Hello there blog, it has been too long. I've been in America (to Disrupt and visiting our San Diego office) and worked on a bunch of projects in the mean time, but I want to share some useful info on putting preprocessed machine-learning features from Spark into Redis. I am still experimenting with different solutions but here are some options I'm considering.
Say there is a ML pipeline that needs to go in production, and a bunch of the feature-processing data can be prepared beforehand. It would be best to put these in some form of cache, close to where the inference will take place. A Hash-map in-memory is a solution but requires repopulating each run.
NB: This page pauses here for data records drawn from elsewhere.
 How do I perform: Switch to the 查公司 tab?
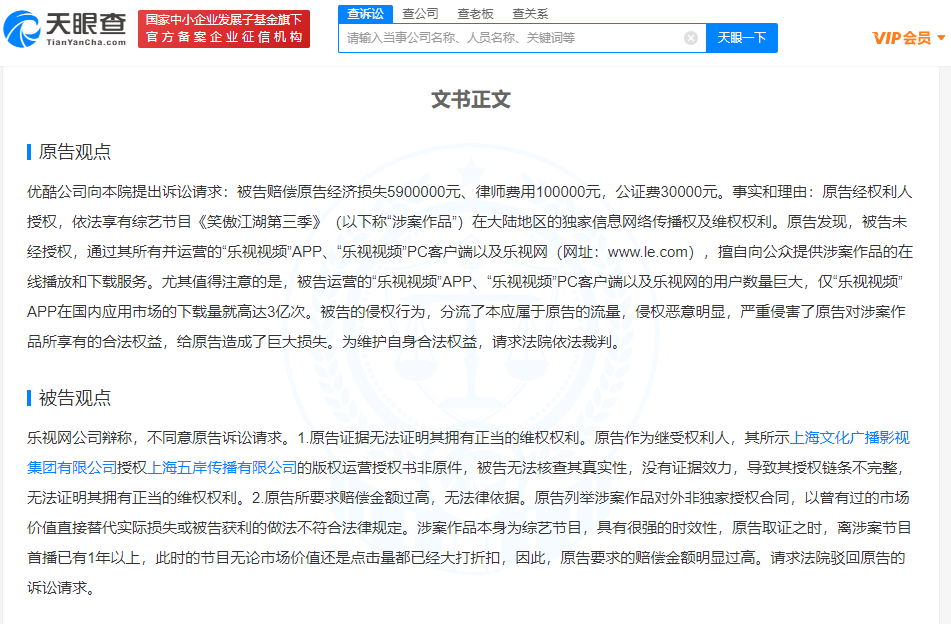[420, 13]
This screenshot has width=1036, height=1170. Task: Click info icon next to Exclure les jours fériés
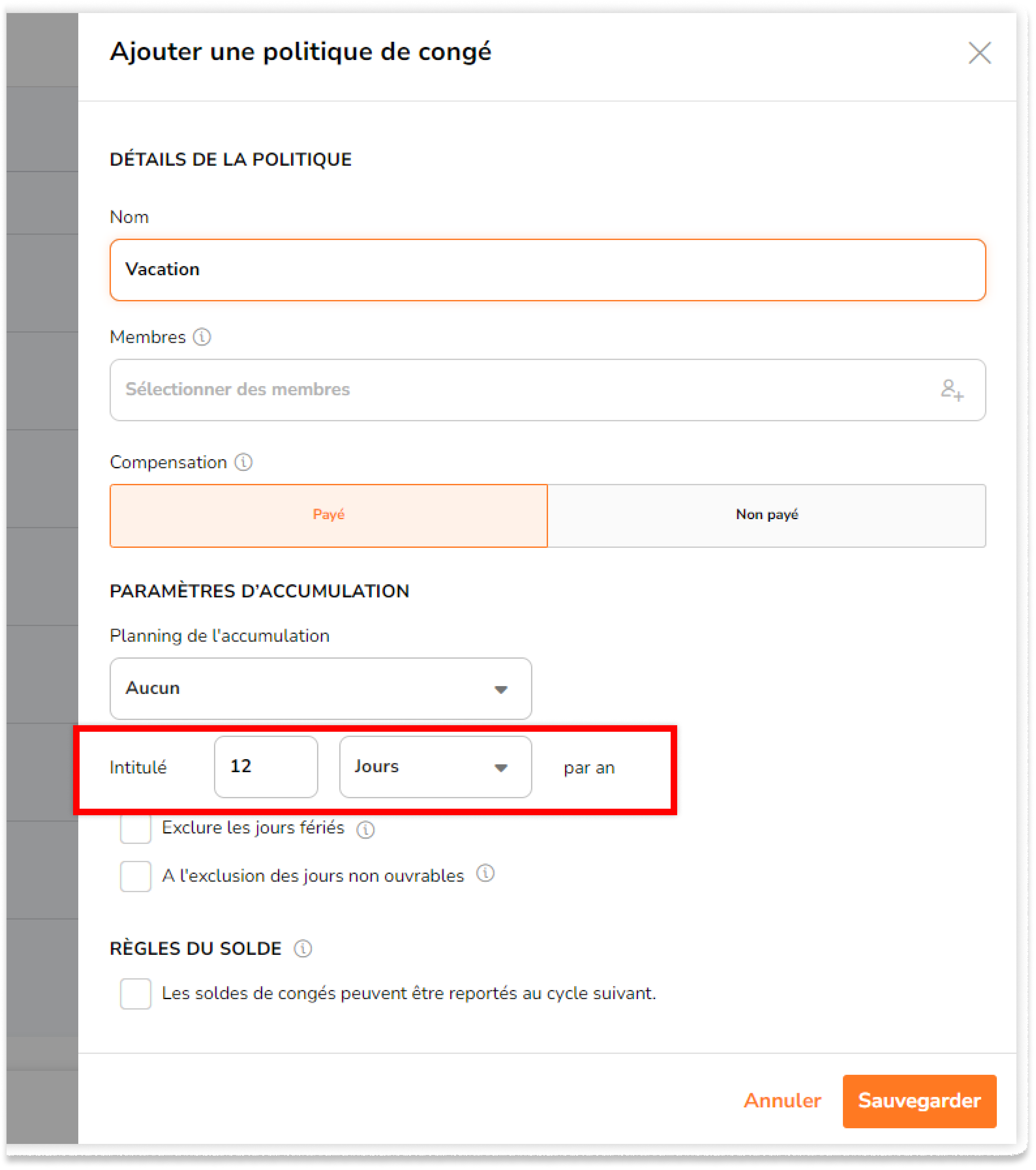(x=365, y=829)
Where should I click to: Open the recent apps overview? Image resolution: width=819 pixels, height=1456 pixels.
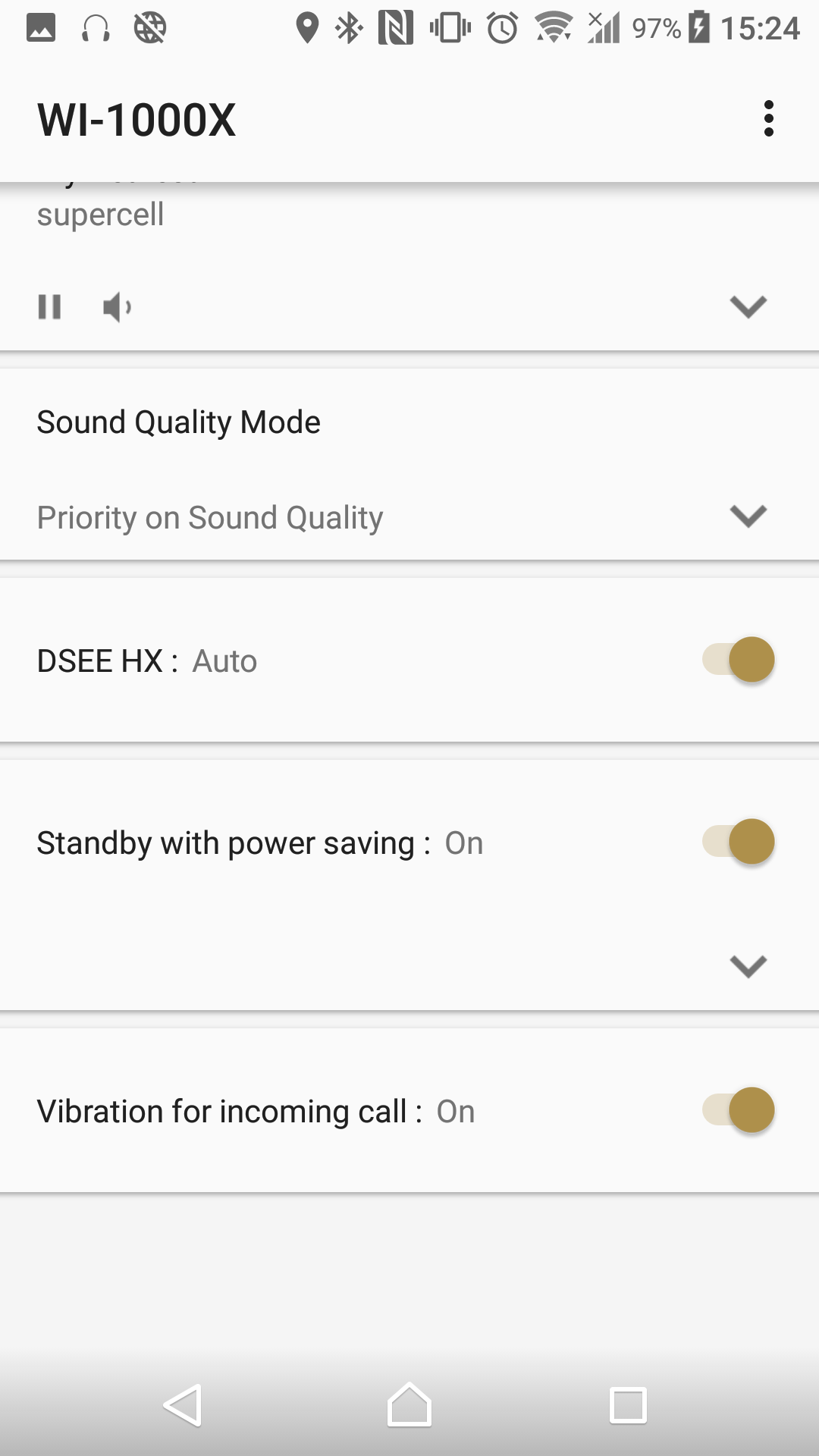coord(628,1405)
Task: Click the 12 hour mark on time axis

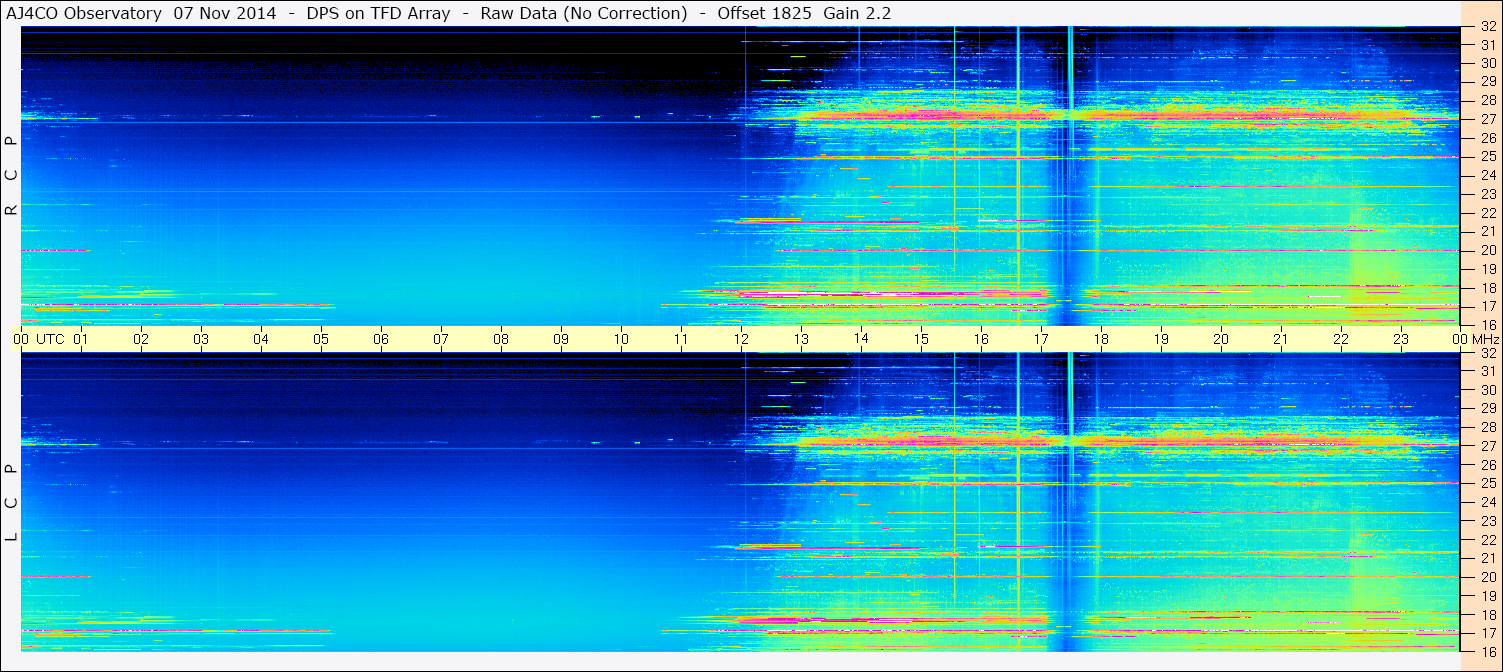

Another common solution is saving the features in a Redis-cache.
#1
Luckily Redis has helped a bit here with a spark-redis connector. It enables us to directly upload a DataFrame into Redis. Given a Redis-instance running on the localhost at port 6379:
val spark = SparkSession.builder
.appName("Uploader number 1")
.master("local")
.config("spark.redis.host", "localhost")
.config("spark.redis.port", "6379")
.getOrCreate()
import spark.implicits._
dfToUpload.write
.format("org.apache.spark.sql.redis")
.option("table", "tablename")
.option("key.column", "nameKeyColumn")
.save()
This is by far the easiest method and makes sure that on the receiving side we can get individual columns from a row, because it is stored on Redis' side by a hash (field). The hgetall command can be used to get all the features in one go.
(Using Scala-redis)
val keyVal = "tablename:aKeyName"
val r = new RedisClient("localhost", 6379)
val sredResp: Option[Map[String, String]] = r.hgetall[String, String](keyVal)
r.close()
This works well, but means a lot of converting between strings, and a representation of the feature vector. In a lot of cases we want to get all the features at once per row/sample. Something similar can be done using Spark-redis, by using it's RDD support. The idea is to encode the whole sample using some form of serialization and then store it using key, so it can be retrieved at once. The downside of this approach is that spark-redis works with strings and we will need to encode it in a string.
#2
For this solution I use Kryo like Spark in combination with Twitter's chill as serializer (I choose this because I want to use Scala / JVM on the inferencing side).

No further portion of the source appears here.